→ **Data**
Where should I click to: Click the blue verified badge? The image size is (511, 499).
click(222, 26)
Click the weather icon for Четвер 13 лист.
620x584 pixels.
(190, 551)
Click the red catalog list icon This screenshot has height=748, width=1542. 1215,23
...
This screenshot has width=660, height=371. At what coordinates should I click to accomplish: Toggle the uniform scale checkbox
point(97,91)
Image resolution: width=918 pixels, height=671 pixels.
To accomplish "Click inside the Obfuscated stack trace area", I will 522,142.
---
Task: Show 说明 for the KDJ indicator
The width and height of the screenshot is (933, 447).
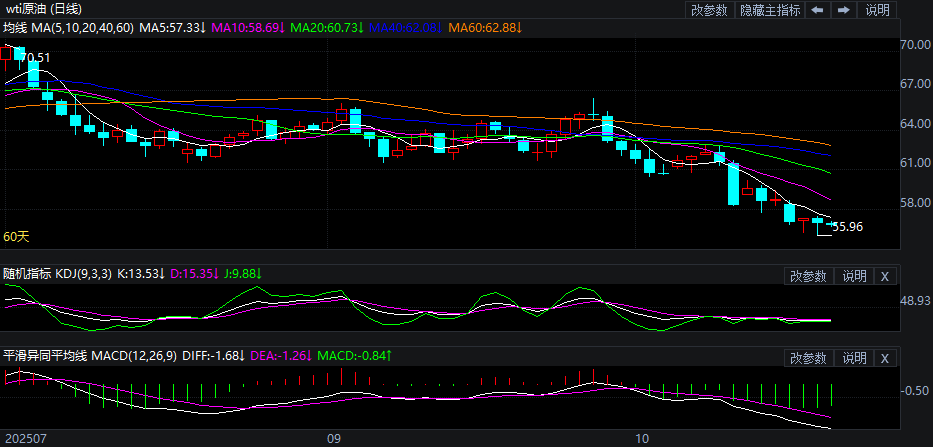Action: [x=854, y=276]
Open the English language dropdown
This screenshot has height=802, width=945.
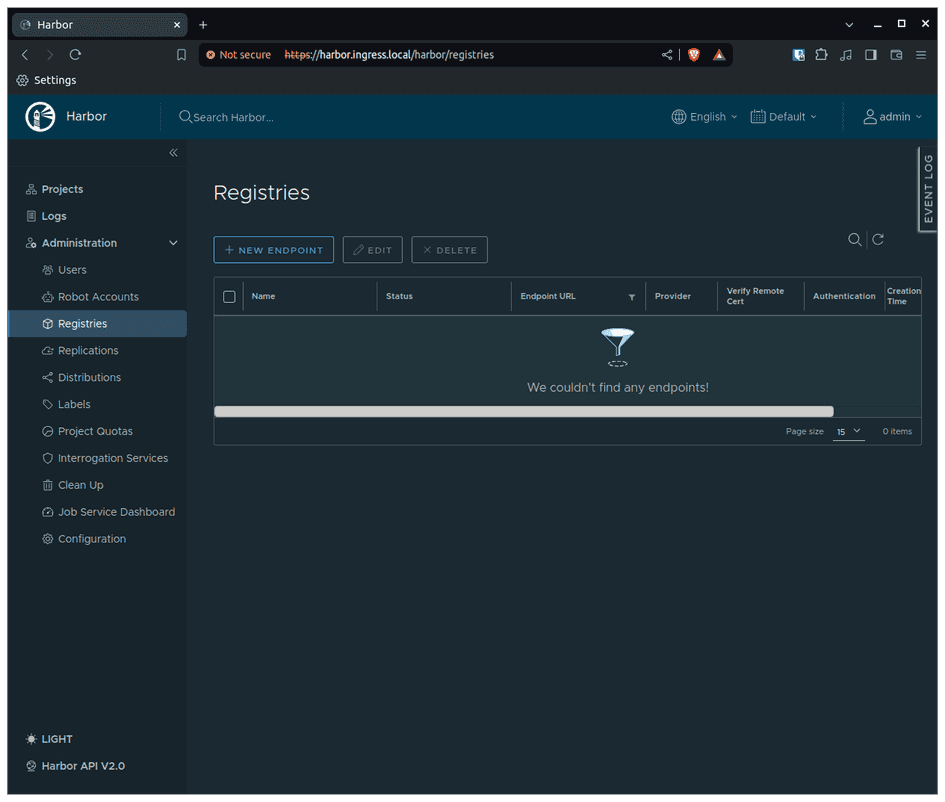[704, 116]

→ **Problem requirements**
Your answer should consist of the lines of the listing that contain "icon", copied as they stand.

→ **Task solution**
Click the weather icon for Четвер 13 лист.
Click the red catalog list icon This screenshot has height=748, width=1542. 1215,23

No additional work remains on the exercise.